━━ Task data ━━

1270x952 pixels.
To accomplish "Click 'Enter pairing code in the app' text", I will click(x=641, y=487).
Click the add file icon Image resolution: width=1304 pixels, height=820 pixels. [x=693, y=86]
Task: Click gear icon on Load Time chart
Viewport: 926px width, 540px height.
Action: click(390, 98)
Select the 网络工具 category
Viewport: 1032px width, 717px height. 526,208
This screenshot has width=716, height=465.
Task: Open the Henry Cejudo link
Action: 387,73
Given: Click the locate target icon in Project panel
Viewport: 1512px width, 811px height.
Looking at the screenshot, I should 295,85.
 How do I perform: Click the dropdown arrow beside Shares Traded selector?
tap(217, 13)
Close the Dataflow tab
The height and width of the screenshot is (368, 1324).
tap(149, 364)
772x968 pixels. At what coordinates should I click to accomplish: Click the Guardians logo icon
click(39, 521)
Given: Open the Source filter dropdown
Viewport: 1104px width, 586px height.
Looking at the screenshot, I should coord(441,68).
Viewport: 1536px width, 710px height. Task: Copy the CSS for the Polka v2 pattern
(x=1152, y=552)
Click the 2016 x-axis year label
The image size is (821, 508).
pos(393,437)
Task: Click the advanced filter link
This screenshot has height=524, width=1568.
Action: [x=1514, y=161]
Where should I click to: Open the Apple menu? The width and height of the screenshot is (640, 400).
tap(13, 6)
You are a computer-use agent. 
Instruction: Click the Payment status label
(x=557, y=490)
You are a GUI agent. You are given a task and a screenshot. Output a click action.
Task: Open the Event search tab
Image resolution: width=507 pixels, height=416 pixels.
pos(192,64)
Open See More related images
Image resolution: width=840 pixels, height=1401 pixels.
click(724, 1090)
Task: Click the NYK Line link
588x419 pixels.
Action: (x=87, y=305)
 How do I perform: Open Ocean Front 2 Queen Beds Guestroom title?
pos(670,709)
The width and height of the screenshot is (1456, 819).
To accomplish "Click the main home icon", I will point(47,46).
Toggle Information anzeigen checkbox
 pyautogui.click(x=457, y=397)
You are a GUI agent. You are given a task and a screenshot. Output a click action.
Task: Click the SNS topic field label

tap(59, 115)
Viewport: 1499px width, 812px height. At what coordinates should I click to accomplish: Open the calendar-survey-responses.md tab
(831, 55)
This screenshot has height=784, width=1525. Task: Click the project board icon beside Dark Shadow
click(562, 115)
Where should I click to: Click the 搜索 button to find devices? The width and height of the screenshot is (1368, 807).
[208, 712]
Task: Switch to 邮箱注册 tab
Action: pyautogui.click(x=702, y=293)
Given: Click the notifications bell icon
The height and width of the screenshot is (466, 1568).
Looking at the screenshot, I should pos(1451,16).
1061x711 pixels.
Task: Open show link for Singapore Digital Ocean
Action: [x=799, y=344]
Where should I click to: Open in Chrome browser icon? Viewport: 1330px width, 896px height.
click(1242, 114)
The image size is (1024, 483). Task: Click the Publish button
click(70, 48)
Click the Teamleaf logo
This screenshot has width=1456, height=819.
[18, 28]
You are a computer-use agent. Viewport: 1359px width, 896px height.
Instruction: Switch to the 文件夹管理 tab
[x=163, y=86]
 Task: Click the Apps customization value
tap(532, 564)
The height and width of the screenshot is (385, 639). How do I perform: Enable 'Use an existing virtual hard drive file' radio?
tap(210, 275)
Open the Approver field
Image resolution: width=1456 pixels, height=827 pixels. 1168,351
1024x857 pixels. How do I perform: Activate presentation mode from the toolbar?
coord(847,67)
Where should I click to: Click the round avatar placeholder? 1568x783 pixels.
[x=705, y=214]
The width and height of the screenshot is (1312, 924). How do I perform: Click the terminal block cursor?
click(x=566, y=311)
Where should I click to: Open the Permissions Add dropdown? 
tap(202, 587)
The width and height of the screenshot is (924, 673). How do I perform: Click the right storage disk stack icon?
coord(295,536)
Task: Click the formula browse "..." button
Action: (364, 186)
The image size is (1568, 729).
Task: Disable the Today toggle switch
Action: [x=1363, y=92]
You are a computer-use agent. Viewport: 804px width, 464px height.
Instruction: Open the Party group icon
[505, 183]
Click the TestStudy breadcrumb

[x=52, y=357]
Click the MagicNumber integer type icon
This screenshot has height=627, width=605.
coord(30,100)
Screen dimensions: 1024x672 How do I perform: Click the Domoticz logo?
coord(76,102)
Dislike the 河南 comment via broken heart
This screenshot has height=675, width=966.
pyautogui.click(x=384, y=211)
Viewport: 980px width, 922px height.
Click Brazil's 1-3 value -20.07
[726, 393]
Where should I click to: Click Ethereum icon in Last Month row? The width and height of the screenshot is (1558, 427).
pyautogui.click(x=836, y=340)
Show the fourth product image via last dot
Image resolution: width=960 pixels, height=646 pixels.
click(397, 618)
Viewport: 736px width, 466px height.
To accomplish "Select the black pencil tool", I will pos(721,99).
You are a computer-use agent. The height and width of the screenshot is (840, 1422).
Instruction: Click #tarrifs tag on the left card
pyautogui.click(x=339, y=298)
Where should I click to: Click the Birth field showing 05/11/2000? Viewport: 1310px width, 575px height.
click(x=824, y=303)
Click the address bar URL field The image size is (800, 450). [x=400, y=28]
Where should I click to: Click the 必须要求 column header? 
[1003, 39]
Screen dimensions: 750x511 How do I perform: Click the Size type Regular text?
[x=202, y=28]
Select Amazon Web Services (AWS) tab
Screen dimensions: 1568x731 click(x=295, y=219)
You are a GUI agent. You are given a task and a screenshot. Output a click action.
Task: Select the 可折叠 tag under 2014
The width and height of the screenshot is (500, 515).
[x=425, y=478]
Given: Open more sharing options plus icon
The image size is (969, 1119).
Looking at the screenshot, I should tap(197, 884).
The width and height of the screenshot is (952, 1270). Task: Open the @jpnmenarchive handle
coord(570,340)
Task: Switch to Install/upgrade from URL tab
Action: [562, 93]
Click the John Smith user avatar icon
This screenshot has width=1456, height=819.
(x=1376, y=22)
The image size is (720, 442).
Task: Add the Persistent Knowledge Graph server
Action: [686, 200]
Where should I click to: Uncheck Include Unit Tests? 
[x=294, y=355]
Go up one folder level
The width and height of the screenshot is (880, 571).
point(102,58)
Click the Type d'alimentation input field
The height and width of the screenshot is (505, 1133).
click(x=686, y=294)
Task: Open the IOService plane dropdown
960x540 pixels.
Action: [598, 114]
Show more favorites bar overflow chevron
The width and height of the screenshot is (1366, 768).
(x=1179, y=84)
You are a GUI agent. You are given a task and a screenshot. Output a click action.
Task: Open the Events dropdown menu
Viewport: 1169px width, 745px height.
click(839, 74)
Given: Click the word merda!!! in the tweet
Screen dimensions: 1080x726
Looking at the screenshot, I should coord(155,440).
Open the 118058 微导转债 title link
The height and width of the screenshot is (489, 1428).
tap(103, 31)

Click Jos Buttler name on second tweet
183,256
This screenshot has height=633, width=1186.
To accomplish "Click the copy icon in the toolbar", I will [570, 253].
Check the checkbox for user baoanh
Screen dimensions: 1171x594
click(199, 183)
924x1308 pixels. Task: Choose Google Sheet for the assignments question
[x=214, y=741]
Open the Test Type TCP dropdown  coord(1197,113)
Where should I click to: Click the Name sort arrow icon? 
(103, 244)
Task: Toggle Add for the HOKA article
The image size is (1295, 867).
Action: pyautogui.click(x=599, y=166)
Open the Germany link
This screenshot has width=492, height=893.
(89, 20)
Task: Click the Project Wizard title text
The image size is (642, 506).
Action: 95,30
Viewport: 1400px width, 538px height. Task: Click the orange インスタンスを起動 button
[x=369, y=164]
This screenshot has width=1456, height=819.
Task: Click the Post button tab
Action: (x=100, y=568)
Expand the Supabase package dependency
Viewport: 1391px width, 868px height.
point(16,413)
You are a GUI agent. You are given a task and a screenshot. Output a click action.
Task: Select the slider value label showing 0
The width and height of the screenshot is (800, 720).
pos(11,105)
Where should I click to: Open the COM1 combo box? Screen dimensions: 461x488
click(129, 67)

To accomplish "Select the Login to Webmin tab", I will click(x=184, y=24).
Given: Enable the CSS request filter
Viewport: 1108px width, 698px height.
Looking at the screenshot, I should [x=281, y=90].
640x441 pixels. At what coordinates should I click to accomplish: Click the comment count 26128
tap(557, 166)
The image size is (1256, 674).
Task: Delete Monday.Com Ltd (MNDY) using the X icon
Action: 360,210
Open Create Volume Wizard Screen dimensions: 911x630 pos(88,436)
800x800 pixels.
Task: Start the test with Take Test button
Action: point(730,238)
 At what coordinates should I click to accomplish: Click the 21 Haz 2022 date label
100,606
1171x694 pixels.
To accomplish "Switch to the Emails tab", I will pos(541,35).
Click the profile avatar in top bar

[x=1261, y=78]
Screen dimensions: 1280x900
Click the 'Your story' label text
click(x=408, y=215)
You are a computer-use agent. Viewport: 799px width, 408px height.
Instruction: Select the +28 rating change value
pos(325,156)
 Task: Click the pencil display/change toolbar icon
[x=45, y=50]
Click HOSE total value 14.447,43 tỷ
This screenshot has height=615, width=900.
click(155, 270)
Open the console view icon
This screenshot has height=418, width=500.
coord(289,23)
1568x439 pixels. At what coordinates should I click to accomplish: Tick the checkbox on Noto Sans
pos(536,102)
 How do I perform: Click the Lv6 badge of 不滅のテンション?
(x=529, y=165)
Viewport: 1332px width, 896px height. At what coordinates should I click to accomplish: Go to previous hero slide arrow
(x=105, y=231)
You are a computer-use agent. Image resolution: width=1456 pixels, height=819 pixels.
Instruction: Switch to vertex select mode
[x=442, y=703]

━━━

Copy out the rows above, from the line containing "Viewport: 1536px width, 710px" through the line containing "pyautogui.click(x=457, y=397)", both included, with every line unchanged.

Viewport: 1536px width, 710px height. Task: Copy the CSS for the Polka v2 pattern
(x=1152, y=552)
Click the 2016 x-axis year label
The image size is (821, 508).
pos(393,437)
Task: Click the advanced filter link
This screenshot has height=524, width=1568.
Action: [x=1514, y=161]
Where should I click to: Open the Apple menu? The width and height of the screenshot is (640, 400).
tap(13, 6)
You are a computer-use agent. 
Instruction: Click the Payment status label
(x=557, y=490)
You are a GUI agent. You are given a task and a screenshot. Output a click action.
Task: Open the Event search tab
Image resolution: width=507 pixels, height=416 pixels.
pos(192,64)
Open See More related images
Image resolution: width=840 pixels, height=1401 pixels.
click(724, 1090)
Task: Click the NYK Line link
588x419 pixels.
Action: (x=87, y=305)
 How do I perform: Open Ocean Front 2 Queen Beds Guestroom title?
pos(670,709)
The width and height of the screenshot is (1456, 819).
To accomplish "Click the main home icon", I will point(47,46).
Toggle Information anzeigen checkbox
 pyautogui.click(x=457, y=397)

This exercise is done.